In 2004, I got the opportunity to move out of the projects for a better life for my children and myself. I thought things were getting better once and for all.
However, on December 19, 2005, my only son disclosed that he was raped by his babysitters son. Another devistating event of my life. I was emotional tramatized that my son had endured such pain of a sick human being. Through more counseling and court proceedings and I tried to hold my family together with no support of others including their dad. In November 2007, the person who raped my child was given 10 years probation with no jail time served. I thought as a parent, talking with lawyers, investigators, and going to court hearings I would make a diffence in the decision, but nothing changed the sentencing. As a result my trust in the judical system failed.

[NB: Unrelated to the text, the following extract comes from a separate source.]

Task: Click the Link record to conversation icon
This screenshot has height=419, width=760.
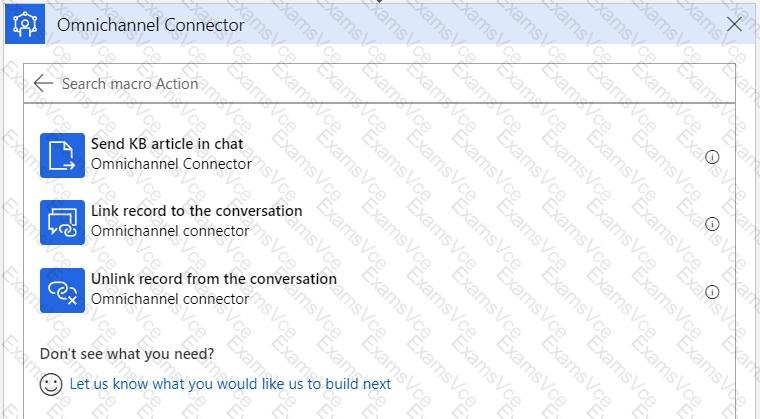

To this day, I continue to struggle emotionally and financially to raise my kids the best way I know how. My family will never be the same as a result of the trama we have endured. As the parent, I have to stay strong, motivated, and loving, to hold my family together, but deep inside, I am still hurting.
I believe I am the SUPER WOMAN not only for this entry but in everyday life.









ShainaBoo said:
im so sorry for everything u have been through im only 16 but i can relate especially to ur child that was raped i was raped at 14 and they didnt put him in jail they told me he had just as much right as i do to be free and i would tell u the rest of how i know what ur feeling but its too much to type and u have enough on ur mind
Klutch said:
U are a super woman.the judical system in this country sux. I did more time in jail 4 beating up a molester then the molester did 4 rapeing a child
Oatman said:
My heart goes out to you you are a very special woman u can text me if you want 7403594732 i cant figure out how to take my pic for treemo can u help me please
letsride said:
Stay strong, Superwoman!
Freightshaker said:
Karma will prevail
lakguy said:
Amen 4 kmarma.U r a strong woman and ur kids,friends,family all wil benefit frm ur ability 2 do wht it taks.My mom was the same way and i 2 hau the same traits.People lik u encourage all of us.I hold my glass high 2 u and people lik u tht hav real grit
Tyroneb said:
Stay strong.
stinkaful said:
Ive been thro alot n my life as u hav from bein raped by my bro at 14 2 bein homeless wit my kidz keep prayin god seez our faith and our pain
leletwty said:
sounds like my mom growing up, superwomen u r....can u read mine and let me know what u think?